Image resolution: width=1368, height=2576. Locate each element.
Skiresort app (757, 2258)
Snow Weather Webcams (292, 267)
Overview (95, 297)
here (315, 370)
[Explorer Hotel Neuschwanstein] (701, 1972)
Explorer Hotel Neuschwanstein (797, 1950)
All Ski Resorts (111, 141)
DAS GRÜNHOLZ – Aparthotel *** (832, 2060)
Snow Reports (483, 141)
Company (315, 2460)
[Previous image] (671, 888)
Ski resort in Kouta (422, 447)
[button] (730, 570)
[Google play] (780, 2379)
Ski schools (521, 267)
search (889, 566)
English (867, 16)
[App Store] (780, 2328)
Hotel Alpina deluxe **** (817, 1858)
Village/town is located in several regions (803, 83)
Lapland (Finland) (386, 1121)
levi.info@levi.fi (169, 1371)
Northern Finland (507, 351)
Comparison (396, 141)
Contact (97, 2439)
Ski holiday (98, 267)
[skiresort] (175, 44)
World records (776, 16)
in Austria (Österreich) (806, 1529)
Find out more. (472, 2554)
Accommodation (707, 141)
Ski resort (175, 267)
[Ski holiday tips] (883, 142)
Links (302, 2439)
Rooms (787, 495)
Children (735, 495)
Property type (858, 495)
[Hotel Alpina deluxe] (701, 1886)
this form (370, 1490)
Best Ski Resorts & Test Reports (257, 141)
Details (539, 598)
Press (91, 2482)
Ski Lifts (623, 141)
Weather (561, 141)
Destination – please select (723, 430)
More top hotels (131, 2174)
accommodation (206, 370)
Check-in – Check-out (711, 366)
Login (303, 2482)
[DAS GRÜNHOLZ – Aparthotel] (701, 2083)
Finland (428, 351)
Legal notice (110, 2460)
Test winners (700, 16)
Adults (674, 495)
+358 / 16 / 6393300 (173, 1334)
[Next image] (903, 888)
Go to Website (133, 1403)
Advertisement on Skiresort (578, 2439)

▬▬▬

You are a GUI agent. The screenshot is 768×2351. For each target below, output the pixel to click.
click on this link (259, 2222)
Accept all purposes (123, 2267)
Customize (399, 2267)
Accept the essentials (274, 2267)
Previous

▬▬▬

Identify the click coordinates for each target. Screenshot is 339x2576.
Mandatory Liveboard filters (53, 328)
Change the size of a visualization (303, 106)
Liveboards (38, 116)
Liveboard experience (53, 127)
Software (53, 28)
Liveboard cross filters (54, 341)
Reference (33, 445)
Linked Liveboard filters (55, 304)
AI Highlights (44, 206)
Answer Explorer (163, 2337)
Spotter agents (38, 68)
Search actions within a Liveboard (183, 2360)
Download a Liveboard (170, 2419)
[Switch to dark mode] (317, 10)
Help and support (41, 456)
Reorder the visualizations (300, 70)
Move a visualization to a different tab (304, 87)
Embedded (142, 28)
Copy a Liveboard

▬▬▬

_TASK GOAL_. Report the lines above that have the word "Finland" in them.

_RESPONSE_.
Lapland (Finland) (386, 1121)
Northern Finland (507, 351)
Finland (428, 351)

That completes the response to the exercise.